Not only was it the first time that a satellite made by an Indian student was launched into space, it was the first time a 3-D printed satellite was tested in space by NASA. The KalamSat, a 64-gram, 3D printed satellite, named after former Indian President and nuclear scientist, Dr. APJ Abdul Kalam was the brainchild of Indian teenager  Rifath Sharook and his group of six teammates from Tamil Nadu’s Pallapatti town.

The satellite, which took Sharook and his team over two years and approximately one lakh rupees to make was one of the 80 models selected from among 86,000 submissions in the “Cubes in Space” contest. The contest was co-organised by NASA and a global education company called I Doodle Learning.

Back home, Space Kidz India, a Chennai based organization dedicated to designing innovative concepts for students in the field of education, supervised and aided Sharook and his team.

 

What is KalamSat’s main purpose?

The cube-shaped satellite is constituted of reinforced carbon fiber polymer and fits in a four-centimeter cube.

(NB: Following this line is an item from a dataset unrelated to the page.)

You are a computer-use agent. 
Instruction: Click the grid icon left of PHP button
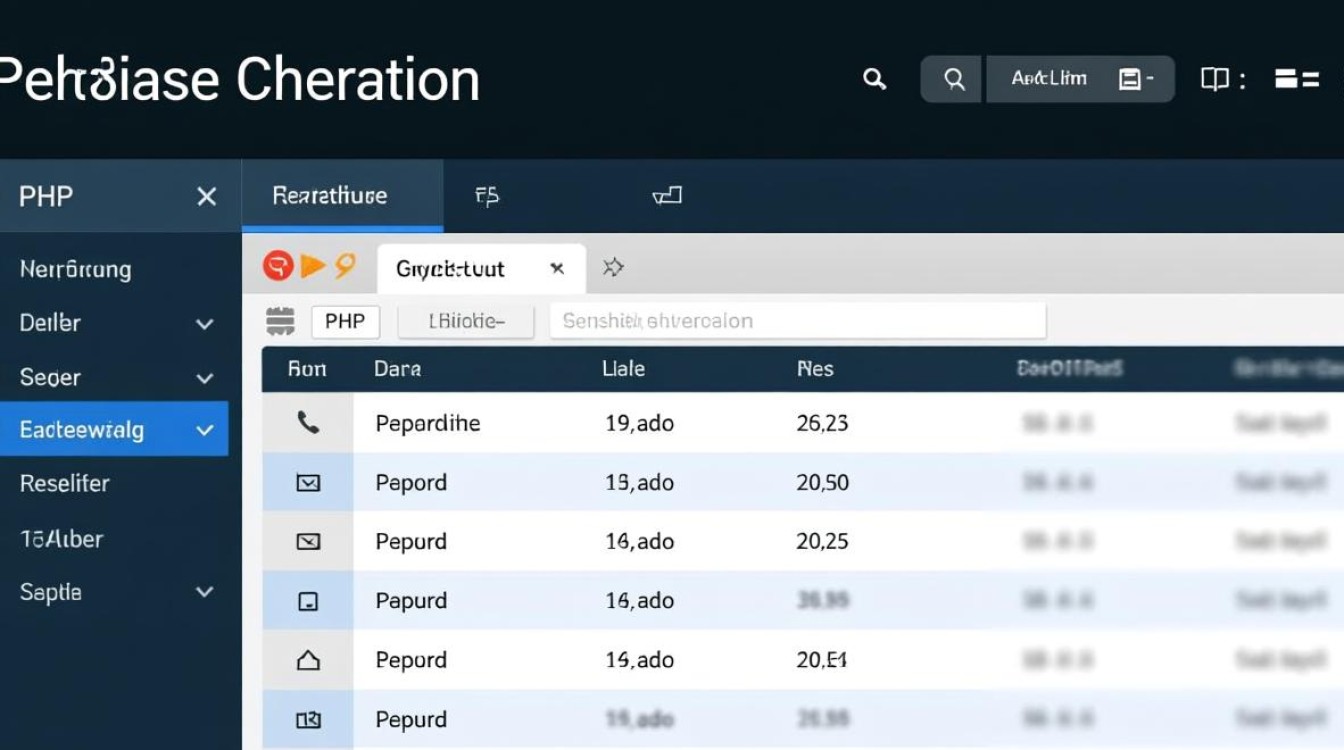(281, 321)
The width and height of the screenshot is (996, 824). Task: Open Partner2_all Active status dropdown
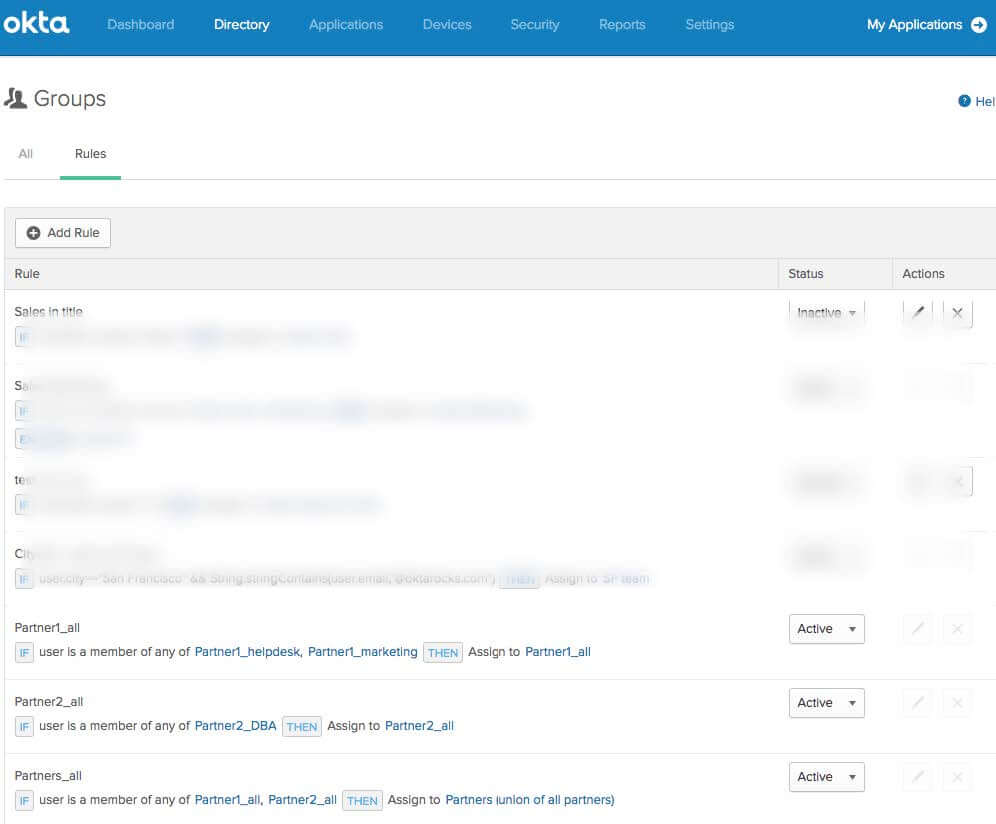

It is lighter than a smartphone. As reported by the Times of India, Sharook says, “The main role of the satellite will be to demonstrate the performance of 3D-printed carbon fibre. We designed it completely from scratch. It will have a new kind of on-board computer and eight indigenous built-in sensors to measure acceleration, rotation, and the magnetosphere of the earth.”

 

KalamSat stayed in space for 12 minutes before falling into the sea. NASA will collect the satellite and send it to Sharook and his team so that they can record the data KalamSat documented in space. On Saturday, June 24th, Sharook and his team were awarded 10 lakh rupees by the Tamil Nadu government as a token of appreciation.